Esta emergência é um convite a servir a vida, antes de mais pondo fim à
superficialidade, à indiferença, ao egoísmo que me faz pôr-me a mim próprio no
centro de tudo; e por isso não esquecendo que tudo é dom. A saúde e o bom
funcionamento, hoje, das células do meu corpo são um dom a redescobrir; nada é
dado como adquirido ou devido.
Talvez a experiência do mal comum nos diga o que é o bem comum, hoje tão
escarnecido e vituperado. Desta emergência pode extrair-se uma lição de
solidariedade: a tua vida é também a minha vida, e eu, com as minhas forças,
colaboro na construção do bem comum. Por isso evito abrir brechas na barragem
de contenção comum com escolhas irresponsáveis, e obedeço às disposições
restritivas, comportando-me com cautela e responsabilidade, porque ao
proteger-me, protejo os mais fracos, os mais expostos: idosos, adultos frágeis,
crianças doentes.
Quem sabe se esta precariedade, o sentido de um “inimigo” que nos ameaça,
não são as cinzas que impomos sobre a nossa existência para nos encaminharmos
para a luz fulgurante da Páscoa, prefigurada pelo Evangelho da transfiguração do
passado domingo.
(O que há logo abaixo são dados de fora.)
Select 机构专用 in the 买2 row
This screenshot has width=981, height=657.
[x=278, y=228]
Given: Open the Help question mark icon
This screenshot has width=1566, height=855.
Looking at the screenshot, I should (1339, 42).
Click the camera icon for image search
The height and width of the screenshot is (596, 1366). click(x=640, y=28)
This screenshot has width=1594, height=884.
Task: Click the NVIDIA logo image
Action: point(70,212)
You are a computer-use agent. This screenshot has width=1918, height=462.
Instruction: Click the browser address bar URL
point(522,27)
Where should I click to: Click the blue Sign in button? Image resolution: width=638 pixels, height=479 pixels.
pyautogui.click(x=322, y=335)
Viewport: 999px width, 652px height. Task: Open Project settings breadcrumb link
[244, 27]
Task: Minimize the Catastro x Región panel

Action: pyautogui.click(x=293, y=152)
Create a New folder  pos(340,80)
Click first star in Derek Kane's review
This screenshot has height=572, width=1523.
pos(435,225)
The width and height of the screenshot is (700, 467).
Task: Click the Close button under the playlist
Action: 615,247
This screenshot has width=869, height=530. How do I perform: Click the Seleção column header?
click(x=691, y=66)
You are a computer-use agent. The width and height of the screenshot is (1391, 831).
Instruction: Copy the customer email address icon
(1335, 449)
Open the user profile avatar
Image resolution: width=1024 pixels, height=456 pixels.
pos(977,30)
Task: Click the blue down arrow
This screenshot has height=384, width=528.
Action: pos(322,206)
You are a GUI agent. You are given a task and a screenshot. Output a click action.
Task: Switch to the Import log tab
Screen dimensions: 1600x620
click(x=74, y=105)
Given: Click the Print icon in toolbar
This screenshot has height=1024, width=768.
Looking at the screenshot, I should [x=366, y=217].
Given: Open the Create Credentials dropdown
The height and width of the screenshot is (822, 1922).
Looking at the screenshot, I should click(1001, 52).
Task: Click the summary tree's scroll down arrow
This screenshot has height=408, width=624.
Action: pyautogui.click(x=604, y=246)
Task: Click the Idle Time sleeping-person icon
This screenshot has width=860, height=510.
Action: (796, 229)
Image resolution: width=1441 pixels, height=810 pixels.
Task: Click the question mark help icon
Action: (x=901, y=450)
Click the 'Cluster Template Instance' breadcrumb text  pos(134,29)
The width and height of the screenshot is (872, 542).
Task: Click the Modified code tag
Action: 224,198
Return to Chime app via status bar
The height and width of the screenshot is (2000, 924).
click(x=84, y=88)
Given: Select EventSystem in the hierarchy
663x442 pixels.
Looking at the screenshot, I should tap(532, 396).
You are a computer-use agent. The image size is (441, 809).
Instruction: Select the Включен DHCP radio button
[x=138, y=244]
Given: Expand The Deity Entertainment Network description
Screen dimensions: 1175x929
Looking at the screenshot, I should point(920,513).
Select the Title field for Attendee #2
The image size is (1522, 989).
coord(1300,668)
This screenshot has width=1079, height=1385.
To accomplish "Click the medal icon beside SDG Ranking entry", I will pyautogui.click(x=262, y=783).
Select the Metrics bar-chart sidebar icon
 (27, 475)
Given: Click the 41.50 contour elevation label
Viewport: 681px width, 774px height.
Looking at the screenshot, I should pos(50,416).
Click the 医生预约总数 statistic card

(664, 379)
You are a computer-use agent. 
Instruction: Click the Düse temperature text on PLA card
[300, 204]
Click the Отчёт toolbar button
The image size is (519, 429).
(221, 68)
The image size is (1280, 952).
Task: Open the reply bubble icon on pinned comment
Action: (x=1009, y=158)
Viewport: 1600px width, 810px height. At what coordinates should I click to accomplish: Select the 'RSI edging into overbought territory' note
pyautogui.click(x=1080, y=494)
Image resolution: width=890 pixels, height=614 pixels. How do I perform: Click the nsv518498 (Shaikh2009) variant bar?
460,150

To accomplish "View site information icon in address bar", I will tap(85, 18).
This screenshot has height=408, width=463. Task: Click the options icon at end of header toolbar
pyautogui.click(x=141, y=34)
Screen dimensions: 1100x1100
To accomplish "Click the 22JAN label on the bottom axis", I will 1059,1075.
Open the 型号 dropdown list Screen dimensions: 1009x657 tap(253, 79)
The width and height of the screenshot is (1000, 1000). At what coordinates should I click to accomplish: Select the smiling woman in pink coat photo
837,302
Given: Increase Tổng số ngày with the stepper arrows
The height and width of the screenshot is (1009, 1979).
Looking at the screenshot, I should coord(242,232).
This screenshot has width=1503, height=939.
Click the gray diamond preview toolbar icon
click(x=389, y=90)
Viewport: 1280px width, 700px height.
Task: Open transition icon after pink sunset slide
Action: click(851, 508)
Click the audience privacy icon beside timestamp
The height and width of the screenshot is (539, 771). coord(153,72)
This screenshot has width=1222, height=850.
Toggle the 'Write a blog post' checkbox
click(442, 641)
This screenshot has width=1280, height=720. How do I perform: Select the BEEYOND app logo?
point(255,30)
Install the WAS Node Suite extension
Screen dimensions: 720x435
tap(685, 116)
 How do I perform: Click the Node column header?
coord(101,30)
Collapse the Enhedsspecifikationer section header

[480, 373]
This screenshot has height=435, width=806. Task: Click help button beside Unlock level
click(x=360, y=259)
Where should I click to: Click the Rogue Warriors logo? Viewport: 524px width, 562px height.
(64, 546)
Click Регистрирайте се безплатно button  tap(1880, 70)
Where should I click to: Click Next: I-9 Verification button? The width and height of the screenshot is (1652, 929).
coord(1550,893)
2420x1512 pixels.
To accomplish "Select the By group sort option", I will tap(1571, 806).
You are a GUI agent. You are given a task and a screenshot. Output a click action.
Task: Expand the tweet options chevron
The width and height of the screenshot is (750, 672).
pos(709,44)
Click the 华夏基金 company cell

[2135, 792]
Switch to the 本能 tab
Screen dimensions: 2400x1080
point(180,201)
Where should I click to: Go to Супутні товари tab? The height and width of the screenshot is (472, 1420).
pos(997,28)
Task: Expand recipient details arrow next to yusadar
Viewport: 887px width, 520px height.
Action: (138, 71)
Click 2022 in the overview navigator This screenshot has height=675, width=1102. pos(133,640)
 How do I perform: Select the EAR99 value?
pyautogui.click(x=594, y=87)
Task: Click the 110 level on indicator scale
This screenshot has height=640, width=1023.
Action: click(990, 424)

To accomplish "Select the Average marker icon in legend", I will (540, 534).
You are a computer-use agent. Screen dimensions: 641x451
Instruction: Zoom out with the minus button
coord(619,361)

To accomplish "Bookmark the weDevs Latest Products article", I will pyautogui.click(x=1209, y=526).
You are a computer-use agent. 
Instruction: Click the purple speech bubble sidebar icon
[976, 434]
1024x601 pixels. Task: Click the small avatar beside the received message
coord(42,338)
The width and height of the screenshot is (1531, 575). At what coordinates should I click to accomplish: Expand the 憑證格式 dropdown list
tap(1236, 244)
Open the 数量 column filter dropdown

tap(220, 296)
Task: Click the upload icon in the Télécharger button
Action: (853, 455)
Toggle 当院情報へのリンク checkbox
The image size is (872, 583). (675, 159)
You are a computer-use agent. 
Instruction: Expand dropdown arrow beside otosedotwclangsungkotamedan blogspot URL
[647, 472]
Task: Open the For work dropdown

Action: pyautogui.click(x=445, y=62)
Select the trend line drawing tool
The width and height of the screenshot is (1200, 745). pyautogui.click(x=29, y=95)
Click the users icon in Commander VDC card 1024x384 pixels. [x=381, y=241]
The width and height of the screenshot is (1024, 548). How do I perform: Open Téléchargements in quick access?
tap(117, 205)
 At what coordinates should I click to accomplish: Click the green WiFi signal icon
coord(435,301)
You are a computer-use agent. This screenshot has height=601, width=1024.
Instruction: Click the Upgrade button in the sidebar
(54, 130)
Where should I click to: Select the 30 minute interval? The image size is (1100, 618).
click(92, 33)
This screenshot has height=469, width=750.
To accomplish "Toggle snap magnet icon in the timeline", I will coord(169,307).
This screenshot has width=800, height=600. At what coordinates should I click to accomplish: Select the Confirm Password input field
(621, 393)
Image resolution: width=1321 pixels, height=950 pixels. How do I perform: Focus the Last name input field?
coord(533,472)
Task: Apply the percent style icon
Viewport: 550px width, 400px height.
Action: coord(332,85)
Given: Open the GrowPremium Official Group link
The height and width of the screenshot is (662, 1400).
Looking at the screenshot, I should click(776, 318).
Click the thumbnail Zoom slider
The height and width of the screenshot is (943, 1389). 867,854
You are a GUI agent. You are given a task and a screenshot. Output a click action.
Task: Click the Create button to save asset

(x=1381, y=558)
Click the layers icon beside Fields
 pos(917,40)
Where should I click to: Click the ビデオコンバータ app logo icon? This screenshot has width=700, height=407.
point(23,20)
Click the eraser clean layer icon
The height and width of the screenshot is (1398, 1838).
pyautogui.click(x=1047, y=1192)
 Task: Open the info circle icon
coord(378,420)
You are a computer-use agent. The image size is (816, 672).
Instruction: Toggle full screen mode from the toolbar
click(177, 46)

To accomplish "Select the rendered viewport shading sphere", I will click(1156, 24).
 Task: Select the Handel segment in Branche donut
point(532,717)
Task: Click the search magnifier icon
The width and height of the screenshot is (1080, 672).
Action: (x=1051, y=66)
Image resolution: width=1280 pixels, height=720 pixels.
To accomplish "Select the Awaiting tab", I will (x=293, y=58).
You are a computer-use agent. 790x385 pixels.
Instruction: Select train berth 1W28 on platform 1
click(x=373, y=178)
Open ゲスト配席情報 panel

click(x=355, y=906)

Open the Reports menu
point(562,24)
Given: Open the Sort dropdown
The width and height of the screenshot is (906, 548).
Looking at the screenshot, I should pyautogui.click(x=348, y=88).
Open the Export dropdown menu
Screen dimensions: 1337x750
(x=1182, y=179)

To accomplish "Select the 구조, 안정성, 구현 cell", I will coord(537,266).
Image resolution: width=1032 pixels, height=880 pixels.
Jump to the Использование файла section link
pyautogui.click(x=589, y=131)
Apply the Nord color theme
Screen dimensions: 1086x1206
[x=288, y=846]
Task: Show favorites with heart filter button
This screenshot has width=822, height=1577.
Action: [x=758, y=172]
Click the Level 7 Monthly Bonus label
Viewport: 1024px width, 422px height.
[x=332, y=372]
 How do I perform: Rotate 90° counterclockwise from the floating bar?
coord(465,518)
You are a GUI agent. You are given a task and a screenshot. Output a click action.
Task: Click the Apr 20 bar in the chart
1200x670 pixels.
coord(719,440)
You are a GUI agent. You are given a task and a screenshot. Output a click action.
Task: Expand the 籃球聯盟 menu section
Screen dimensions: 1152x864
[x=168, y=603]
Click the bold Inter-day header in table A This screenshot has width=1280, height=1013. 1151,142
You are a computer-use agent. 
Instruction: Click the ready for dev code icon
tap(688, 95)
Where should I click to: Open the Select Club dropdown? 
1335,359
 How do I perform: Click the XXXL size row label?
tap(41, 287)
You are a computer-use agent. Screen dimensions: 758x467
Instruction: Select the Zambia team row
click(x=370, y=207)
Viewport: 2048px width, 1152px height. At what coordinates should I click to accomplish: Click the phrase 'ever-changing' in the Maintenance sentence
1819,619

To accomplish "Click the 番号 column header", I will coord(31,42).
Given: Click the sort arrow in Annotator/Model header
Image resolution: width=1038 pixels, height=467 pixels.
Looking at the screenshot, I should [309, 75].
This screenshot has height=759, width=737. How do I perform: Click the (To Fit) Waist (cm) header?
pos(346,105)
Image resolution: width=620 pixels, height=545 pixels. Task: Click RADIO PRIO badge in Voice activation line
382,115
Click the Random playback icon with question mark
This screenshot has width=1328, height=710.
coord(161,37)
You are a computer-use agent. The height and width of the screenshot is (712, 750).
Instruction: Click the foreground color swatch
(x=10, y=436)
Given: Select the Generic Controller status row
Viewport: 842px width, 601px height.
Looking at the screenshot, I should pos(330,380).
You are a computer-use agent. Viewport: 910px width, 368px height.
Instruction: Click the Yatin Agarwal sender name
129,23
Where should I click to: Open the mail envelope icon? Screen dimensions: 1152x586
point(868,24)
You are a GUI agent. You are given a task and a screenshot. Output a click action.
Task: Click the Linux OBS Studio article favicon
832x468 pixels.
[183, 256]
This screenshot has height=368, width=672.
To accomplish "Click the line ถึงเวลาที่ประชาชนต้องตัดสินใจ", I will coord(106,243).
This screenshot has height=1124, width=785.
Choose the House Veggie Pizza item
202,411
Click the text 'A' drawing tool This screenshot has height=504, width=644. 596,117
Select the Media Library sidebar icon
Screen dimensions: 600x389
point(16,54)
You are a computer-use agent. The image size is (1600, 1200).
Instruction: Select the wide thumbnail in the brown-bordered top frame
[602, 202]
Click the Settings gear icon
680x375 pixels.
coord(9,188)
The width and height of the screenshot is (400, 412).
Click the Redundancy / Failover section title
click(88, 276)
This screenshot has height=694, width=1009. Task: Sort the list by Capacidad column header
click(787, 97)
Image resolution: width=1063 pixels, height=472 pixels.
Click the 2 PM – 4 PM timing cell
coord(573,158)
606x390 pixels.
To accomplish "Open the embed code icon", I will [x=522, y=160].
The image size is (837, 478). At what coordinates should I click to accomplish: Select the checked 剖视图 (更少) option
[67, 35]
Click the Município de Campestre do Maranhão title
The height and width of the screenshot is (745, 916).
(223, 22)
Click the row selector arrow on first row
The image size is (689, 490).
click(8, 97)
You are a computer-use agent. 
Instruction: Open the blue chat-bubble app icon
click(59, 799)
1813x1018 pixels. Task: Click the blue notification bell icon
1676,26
Se acolhermos estas cinzas feitas de limites, renúncias,
medos, cansaços, doença, sofrimento, morte, então poderemos entrar numa
consciência maior, a de sermos envolvidos e responsáveis uns pelos outros, base
do viver civil e do viver cristão. Em cada um de nós está o traço de cada
pessoa; em cada vida entram, de variadas maneiras, todas as existências.
A Quaresma acende uma luz sobre a nossa precariedade: o Evangelho do
primeiro domingo recordava que não só de pão vive o homem. Não podemos viver
transformando tudo em bens económicos; em momentos como estes, damo-nos conta
de que o rei capitalista vai nu, e que também se vive de contemplação, de
beleza, de relações, de sapiência. Vivemos também de vidas doadas para curar os
outros, como são aquelas destes heróis modernos que são os médicos e os
enfermeiros, que sufocam o medo para dedicar-se com abnegação a quem está
frágil e doente.
Estes dias “sem” podem constituir uma oportunidade para nos dedicarmos a
alguma coisa de que normalmente fugimos como se fosse um inimigo: a
interioridade. Pode ter-se tempo para meditar, orar, caminhar, viver a pura
alegria do dom e do agradecimento, viajar interiormente em companhia dos
grandes de cada tempo.
Se acolhido de maneira correta, o “jejum” da missa pode constituir um
caminho inédito para o Absoluto que nos espera. A partir do modelo dos Padres
do Deserto, que viviam e conseguiam caminhar rumo a Deus para além dos ritos e
das fórmulas litúrgicas. Este é o momento de reentrar em si, voltar à interioridade,
ao meu eu que se acende diante do mistério da vida e do mistério de Deus. São
dias para nos sentirmos instados por algo que nos preme por dentro e é mais
quente, mais intenso, mais luminoso do que tudo aquilo que nos preme de fora.